Dr. Harper is the founder of the Sistah Vegan Project which has put on several ground-breaking conferences with emphasis on intersection of racialized consciousness, anti-racism, and ethical consumption (i.e., veganism, animal rights, Fair Trade). Last year she organized the highly successful conference The Vegan Praxis of Black Lives Matter which can be downloaded.

Dr. Harper’s most recently published book, Scars: A Black Lesbian Experience in Rural White New England (Sense Publishers 2014) interrogates how systems of oppression and power impact the life of the only Black teenager living in an all white and working class rural New England town.
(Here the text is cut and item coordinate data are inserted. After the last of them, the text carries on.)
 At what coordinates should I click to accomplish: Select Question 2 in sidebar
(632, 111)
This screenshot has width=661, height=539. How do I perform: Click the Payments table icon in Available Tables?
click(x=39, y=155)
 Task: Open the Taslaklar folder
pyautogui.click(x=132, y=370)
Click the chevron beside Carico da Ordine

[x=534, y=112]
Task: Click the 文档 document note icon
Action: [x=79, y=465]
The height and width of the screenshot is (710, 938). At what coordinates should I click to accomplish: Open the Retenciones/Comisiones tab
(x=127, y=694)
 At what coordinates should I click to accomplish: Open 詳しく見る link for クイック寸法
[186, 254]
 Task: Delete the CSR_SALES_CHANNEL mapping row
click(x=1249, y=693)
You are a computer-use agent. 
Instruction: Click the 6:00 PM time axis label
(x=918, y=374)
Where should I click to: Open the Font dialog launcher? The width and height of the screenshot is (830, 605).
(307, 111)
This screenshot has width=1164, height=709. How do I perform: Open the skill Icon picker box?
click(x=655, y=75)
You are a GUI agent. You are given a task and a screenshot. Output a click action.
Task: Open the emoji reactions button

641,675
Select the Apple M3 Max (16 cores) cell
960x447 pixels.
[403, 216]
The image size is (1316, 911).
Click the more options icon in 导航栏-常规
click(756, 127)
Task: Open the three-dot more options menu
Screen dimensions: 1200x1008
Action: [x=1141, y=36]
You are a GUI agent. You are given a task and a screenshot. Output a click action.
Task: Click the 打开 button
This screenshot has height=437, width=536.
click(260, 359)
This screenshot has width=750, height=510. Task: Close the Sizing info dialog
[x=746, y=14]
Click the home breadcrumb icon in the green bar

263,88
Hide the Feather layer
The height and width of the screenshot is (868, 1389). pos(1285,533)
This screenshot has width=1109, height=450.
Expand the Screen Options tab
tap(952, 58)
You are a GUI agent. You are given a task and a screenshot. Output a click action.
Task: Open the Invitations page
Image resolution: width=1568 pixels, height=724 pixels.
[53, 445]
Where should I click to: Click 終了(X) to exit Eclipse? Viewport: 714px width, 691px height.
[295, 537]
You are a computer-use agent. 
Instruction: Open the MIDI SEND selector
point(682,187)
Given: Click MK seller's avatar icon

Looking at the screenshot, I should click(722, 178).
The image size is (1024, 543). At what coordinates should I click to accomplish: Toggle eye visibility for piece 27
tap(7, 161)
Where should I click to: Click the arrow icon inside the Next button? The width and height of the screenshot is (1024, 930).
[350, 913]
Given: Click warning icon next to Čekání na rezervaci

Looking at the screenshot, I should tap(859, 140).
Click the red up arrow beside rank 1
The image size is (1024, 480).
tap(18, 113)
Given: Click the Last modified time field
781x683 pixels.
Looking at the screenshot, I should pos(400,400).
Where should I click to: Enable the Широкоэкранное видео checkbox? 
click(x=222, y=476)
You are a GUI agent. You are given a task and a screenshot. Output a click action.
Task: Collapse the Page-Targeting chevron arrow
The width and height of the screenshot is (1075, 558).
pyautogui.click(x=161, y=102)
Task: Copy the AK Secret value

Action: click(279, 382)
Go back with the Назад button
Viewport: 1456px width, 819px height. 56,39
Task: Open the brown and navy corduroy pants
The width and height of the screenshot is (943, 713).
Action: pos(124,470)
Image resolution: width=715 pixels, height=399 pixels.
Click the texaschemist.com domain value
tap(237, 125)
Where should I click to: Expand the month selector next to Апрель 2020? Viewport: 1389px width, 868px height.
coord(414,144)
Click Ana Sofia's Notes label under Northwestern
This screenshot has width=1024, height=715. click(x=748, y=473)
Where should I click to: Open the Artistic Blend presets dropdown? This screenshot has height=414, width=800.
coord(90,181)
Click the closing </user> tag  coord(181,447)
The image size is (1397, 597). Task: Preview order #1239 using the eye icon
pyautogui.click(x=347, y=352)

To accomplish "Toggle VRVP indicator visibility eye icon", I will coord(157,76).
Her current 2016 lecture circuit focuses on excerpts from her latest book in progress, Recipes for Racial Tension Headaches: A Critical Race Feminist’s Journey Through ‘Post-Racial’ Ethical Foodscape which will be released in 2017, along with the second Sistah Vegan project anthology The Praxis of Justice in an Era of Black Lives MatterIn tandem with these book projects, she is well-known for her talks and workshops about “Uprooting White Fragility in the Ethical Foodscape” and “Intersectional Anti-Racism Activism.”

In the spring of 2016, Dr. Harper was nominated as the Vice Presidential nominee for the Humane Party— the only vegan political party in the USA with focus on human and non-human animals.


4 thoughts on “When Talking About Racism is “Insulting”: Thoughts on My Animal Care Expo Keynote Talk

  1. You are making important points that need to be heard. To paraphrase, “you can’t please all the people all the time”. This is something that I remind myself of when I address a topic that I just know some people will not be ready to open their minds to. While some will walk away “insulted”, others will take strength from your example of bringing much needed awareness to issues that have to be addressed if things are going to change for the good of all people and animals. Hopefully, your speaking out will help others to find their own voices.

    1. Plenty left with positivity and I’m also always just deeply concerned about those who left literally thinking that the reality I spoke of has “nothing” to do with Animal Advocacy or even outside of that. It blows my mind that one can be so insular and gated with the compassion they extend when it comes to certain being’s suffering over others. So many “post-racial” animal advocates would blow a gasket if people walked out of a room, “insulted” if they were talking about speciesism and the systemic oppression of non-human animals…their suffering and pain… But many of the same people who would blow a gasket are the same people who do walk out of the room or are “insulted” when confronted with how systemic racism causes suffering and pain to non-white people in the USA and how the collectivity of white folk are implicated (and this implication can range from being a direct racist Nazi to simply being ‘neutral’ or ‘silent’ about it).

  2. I have only admiration for your work and advocacy. So sorry that anyone claiming to be an advocate for justice would find fault with your talk. Maybe white fragility can explain that?

    1. I am 99% sure it is white fragility most of the time when this happens. I think it’s unclear if those doing it even realize that that is what is going on. Others are just straight up honest about not giving a damn about anything other than animals and have made it clear that they don’t care about movements like “Black Lives Matter” or the human rights of undocumented people living in the USA.